Saat melanjutkan pendidikan di STSI, Dede memperdalam kacapi tembang Sunda Cianjuran. Pengalaman tersebut membuatnya bersentuhan langsung dengan pakem tradisi, termasuk aturan mengenai sikap duduk dan teknik penjarian yang memiliki simbol serta filosofi tertentu.
Bagi Dede, perubahan zaman tidak semestinya menghilangkan nilai dasar kesenian tradisional. Ia berpandangan bahwa perempuan tetap dapat memainkan kacapi selama adab dan cara memainkannya tetap dijaga.
“Yang tidak boleh berubah itu cara kita memainkannya, adabnya tetap sama. Bedanya, saya yang memainkan, perempuan,” ujarnya.
Mengenalkan kacapi kepada siswa
Pelestarian kacapi kemudian Dede lanjutkan melalui pekerjaannya sebagai guru seni budaya di SMP Negeri 1 Kutawaringin, Kabupaten Bandung. Ia mengajak siswa mengenal alat musik tersebut melalui praktik dan demonstrasi secara langsung.

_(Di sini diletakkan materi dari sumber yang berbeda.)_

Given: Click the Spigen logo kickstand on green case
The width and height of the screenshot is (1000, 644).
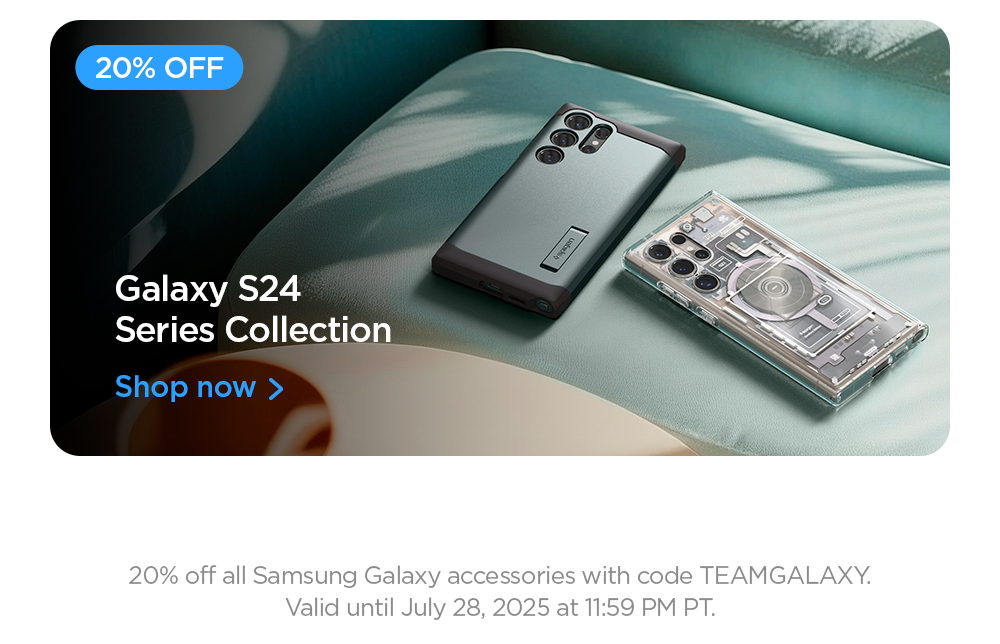Looking at the screenshot, I should tap(565, 247).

Menurut Dede, pengenalan semacam itu penting karena masih ada anak-anak yang belum mengetahui kacapi sebagai bagian dari kekayaan seni budaya Sunda.
“Minimal diperkenalkan, ini kacapi, jumlah senarnya 20. Cara memainkannya tangan kanan disintreuk, tangan kiri ditoel,” tuturnya.
Pendekatan tersebut mendapat respons positif dari siswa. Sebagian mulai tertarik mempelajari musik dan mencoba memadukan kacapi dengan instrumen modern.
Dede juga menciptakan lagu berjudul Karatagan SMP Negeri 1 Kutawaringin yang kemudian menjadi bagian dari identitas sekolah dan dikembangkan melalui kolaborasi dengan berbagai alat musik.
Menurutnya, perpaduan musik tradisional dengan instrumen modern dapat membuka ruang kreativitas yang lebih luas tanpa menghilangkan karakter utama kesenian tradisional.
Perempuan muda semakin berani memainkan kacapi
Pengalaman Dede dalam berkolaborasi juga terjadi ketika ia masih menempuh pendidikan dan saat tampil di luar daerah. Ia pernah memadukan kacapi dengan alat musik lain yang memiliki karakter tangga nada berbeda.
Proses tersebut, menurutnya, membutuhkan latihan serta penyesuaian, tetapi menunjukkan bahwa musik tradisional dapat berdialog dengan bentuk musik lain ketika dimainkan dengan pemahaman yang tepat.
Dede juga melihat perubahan positif dari semakin banyak perempuan muda yang belajar memainkan kacapi. Media sosial dinilainya ikut membuka ruang bagi perempuan dan anak-anak untuk memperlihatkan kemampuan mereka.
“Sangat bersyukur dan sangat bangga. Ternyata sekarang banyak perempuan yang bisa main kacapi, bahkan dari SD sudah ada yang belajar,” katanya.
Dede berharap generasi muda, terutama perempuan, berani mendalami seni tradisional dan tidak menganggap kacapi sebagai kesenian yang ketinggalan zaman.
Ia juga mengingatkan para pelajar seni agar tidak berhenti mempelajari kacapi untuk kepentingan pendidikan, tetapi terus mengasah kemampuan dan membawanya ke tengah masyarakat.
“Kalau kita sudah mencintai satu jenis alat musik, terutama kacapi, jangan merasa malu, jangan merasa rendah diri. Tetap semangat berjuang,” ucap Dede.
Bagi Dede, minat terhadap tradisi dapat kembali tumbuh ketika masyarakat mulai jenuh dengan kehidupan modern dan mencari kembali akar budaya. Karena itu, keberlangsungan kacapi membutuhkan generasi yang bersedia mempelajari, memainkan, sekaligus mengembangkannya.
Kiprah Dede Kurniasi memperlihatkan bahwa perempuan dapat mengambil peran dalam menjaga seni tradisional Sunda melalui panggung pertunjukan maupun ruang pendidikan. Pengenalan langsung kepada anak-anak menjadi salah satu langkah sederhana untuk memastikan warisan budaya tersebut tetap memiliki penerus.